Revue électronique internationale
http://www.sens-public.org
Thibaut Dubarry, Jérémy Hornung – 2008/03

Résumé : Nous avons ici tenté de décrypter la nature, la structure et les modalités d’actions d’une minorité active contemporaine au sein des pays développés. Les individus qui composent le mouvement transhumaniste reflètent admirablement bien, à des degrés divers et variés, la situation conflictuelle qui est celle de l’espèce humaine en ce début de 3ème millénaire confrontée à l’importance croissante prise par les sciences, les techniques et la technologie dans nos vies quotidiennes. Discutant de l’avenir de l’humanité, les transhumanistes questionnent des problématiques essentielles qui mettent progressivement en valeur une nouvelle identité idéale posthumaine où la technique, mise au service de l’humain, restaure la légitimité sociale et cosmologique de celui-ci. 

L’orée du 21e siècle, datée traditionnellement du début des années 1990 avec l’effondrement du bloc soviétique et la fin de la bipolarité, semble devoir exprimer avec force et clarté un besoin de rupture avec le siècle précédent en exacerbant les concepts d’ouverture et de complexité. Bien que la continuité de l’histoire humaine s’impose naturellement au bon sens, chaque période transitoire porte avec elle son lot d’espoirs avoués et de rêves secrets qui relègue le principe de filiation au second plan au profit d’idéaux de renouveau et de changement.

Les technosciences, nées au plein cœur du 20e siècle, apparaissent ainsi sous une nouvelle lumière, celle issue de la révolution Internet et des nanotechnologies tout particulièrement.
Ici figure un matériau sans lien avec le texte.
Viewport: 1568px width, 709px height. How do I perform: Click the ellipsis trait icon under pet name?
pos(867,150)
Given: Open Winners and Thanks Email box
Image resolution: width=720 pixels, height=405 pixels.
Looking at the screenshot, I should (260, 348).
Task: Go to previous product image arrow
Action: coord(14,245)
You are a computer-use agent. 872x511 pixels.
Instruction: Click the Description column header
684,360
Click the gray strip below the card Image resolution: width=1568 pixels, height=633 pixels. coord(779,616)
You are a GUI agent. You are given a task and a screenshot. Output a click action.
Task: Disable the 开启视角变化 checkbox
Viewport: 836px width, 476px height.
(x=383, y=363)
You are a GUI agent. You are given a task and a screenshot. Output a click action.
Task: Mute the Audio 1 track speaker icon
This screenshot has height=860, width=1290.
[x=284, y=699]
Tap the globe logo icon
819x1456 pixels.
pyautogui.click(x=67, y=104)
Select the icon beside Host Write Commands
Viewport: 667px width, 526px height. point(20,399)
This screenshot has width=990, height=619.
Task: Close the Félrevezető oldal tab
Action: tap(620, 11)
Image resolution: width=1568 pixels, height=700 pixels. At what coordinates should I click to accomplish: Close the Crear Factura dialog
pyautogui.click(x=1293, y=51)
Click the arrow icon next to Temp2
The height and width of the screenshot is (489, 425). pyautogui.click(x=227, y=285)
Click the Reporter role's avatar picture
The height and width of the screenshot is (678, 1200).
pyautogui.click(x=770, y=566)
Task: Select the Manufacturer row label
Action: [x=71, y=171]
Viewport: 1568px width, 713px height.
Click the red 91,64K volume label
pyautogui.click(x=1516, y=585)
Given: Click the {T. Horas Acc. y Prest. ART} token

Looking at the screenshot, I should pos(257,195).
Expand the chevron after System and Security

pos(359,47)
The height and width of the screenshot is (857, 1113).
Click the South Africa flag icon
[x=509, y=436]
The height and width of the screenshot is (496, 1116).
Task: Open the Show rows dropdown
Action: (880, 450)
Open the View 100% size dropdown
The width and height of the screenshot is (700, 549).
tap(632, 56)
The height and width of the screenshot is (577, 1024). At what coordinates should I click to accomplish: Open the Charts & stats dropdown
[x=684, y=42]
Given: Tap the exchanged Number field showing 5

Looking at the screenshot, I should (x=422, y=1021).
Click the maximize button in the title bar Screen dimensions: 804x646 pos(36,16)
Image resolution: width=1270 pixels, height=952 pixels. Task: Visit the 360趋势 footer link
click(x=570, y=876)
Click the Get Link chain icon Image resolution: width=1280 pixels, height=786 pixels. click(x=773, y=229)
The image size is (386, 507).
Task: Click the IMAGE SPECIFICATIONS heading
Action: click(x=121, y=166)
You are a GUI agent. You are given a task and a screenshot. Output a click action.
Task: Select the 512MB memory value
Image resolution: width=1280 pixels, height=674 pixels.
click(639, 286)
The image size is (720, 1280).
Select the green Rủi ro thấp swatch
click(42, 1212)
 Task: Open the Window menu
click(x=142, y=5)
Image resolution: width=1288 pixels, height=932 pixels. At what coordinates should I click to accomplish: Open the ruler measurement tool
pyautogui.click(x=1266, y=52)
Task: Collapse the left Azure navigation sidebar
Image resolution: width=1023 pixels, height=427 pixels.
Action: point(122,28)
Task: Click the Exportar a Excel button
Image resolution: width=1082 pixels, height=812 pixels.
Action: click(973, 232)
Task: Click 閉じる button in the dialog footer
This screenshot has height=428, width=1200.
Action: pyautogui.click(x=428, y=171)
Le téléphone, l’ordinateur, ou les transports sont quelques uns des symboles les plus marquants de la mutation de grande ampleur qui désormais façonne la civilisation humaine. Or, d’aucuns, à l’image du futurologue américain Ray Kurzweil, théorisent mathématiquement l’accélération du progrès, avec la promesse, à plus ou moins long terme pour l’humanité tout entière, d’un nouvel âge d’or1.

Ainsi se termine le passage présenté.